AbbVie’s strategy exploited a USPTO practice called terminal disclaimers, which allows patent applicants to overcome “obviousness-type double patenting” rejections by filing multiple patents that expire on the same date. This practice was intended to prevent extending patent terms, but pharmaceutical companies discovered it could be weaponized to create patent thickets. By filing hundreds of overlapping patents with terminal disclaimers, AbbVie created a litigation obstacle course where challenging any single patent’s validity would not clear the path to market—biosimilar manufacturers would still face dozens of remaining patents. The Welch-Braun-Klobuchar bill, proposed in response to AbbVie’s tactics, would have limited companies to asserting a maximum of 20 patents in litigation, which would have restricted AbbVie to 24 patents instead of 105. The bill’s failure illustrated how legislative responses to patent abuse consistently lag behind corporate innovation in legal exploitation.
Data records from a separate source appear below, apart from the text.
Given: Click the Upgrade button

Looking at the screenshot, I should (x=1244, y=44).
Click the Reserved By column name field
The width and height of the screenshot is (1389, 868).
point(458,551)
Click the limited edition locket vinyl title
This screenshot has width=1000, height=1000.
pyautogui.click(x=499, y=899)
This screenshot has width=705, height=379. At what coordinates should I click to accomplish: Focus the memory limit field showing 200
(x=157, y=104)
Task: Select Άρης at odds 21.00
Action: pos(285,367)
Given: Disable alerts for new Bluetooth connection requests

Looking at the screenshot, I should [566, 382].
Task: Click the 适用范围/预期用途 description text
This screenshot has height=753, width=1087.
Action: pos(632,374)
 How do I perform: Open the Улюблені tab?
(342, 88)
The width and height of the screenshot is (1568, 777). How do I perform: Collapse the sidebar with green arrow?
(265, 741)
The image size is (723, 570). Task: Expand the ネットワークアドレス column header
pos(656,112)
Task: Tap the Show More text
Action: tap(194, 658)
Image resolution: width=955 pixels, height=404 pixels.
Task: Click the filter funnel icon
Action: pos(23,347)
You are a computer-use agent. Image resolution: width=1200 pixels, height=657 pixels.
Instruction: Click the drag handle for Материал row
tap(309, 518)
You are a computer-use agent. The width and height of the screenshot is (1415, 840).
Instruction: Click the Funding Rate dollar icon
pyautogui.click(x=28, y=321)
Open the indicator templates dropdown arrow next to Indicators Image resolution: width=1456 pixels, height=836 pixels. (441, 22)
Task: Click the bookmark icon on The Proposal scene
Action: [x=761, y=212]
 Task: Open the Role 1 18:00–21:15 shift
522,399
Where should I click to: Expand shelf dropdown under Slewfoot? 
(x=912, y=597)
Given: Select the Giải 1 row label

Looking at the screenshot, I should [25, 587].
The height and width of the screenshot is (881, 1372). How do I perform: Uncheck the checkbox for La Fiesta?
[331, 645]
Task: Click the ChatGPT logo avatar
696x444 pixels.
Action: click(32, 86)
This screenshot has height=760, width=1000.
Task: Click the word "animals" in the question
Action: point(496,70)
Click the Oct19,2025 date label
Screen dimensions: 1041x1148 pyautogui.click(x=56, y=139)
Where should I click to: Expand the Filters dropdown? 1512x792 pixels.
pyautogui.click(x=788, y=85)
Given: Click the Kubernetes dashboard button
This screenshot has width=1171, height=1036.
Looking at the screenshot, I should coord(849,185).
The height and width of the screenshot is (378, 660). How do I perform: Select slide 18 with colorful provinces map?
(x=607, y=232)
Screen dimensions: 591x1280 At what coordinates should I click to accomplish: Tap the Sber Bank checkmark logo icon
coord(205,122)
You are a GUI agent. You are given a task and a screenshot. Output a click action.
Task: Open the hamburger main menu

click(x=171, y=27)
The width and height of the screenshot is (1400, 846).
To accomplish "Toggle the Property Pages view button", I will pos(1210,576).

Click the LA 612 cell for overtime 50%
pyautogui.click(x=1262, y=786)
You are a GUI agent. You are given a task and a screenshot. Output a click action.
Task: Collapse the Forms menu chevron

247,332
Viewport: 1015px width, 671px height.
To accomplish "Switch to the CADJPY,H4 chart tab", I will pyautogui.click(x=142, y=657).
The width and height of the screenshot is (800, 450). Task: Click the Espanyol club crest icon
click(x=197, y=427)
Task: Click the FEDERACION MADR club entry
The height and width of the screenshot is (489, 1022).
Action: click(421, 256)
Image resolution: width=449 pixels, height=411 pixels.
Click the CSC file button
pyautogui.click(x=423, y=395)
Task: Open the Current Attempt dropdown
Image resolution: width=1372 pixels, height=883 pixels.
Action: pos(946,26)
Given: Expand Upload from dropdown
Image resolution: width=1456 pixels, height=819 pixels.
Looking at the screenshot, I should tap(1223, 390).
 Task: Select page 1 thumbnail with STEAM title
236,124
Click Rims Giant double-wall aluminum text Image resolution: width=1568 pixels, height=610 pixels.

Antitrust Litigation and the “Scope of the Patent” Defense

Proposed class action litigation alleged that AbbVie monopolized the market in violation of Section 2 of the Sherman Act by acquiring and asserting a patent thicket to prevent biosimilar entry, and by entering “reverse payment” settlement agreements to delay competition. The Seventh Circuit affirmed dismissal of the claims, ruling that nothing alleged stated an antitrust violation. The decision reflected post-FTC v. Actavis judicial reluctance to second-guess patent settlements, even when the disparity between eight EU patents and 132 US patents for the same drug strongly suggested the US patents were obvious variations filed solely to block competition. The dismissal demonstrated how antitrust law struggles to address patent system abuse, particularly when companies can point to formally valid patents obtained through USPTO processes, even if those processes are systematically gamed.

Significance

The Humira patent thicket exemplified “evergreening”—pharmaceutical industry tactics to extend monopoly protection long after original patents expire through layers of secondary patents covering minor modifications. AbbVie’s success in delaying US biosimilar entry for seven years past patent expiration, while allowing immediate European competition, exposed the US patent system as uniquely vulnerable to gaming through mass filing of overlapping patents. The 132 US patents versus 8 EU patents for the identical drug product revealed that most of AbbVie’s US patents covered no genuine innovation but existed solely as litigation weapons. The five-year delay cost American patients and taxpayers billions in excess costs for a drug that was available at biosimilar prices in Europe. The episode demonstrated that pharmaceutical companies now invest more resources in legal strategies to extend monopolies than in scientific innovation to develop new therapies. AbbVie’s evergreening tactics became a template for the industry, showing that relatively modest investments in patent attorney fees could preserve billions in annual revenue. The Humira patent thicket illustrated how intellectual property law—designed to incentivize innovation—had been transformed into a mechanism for blocking competition and extracting monopoly rents from patients with chronic diseases requiring lifelong treatment.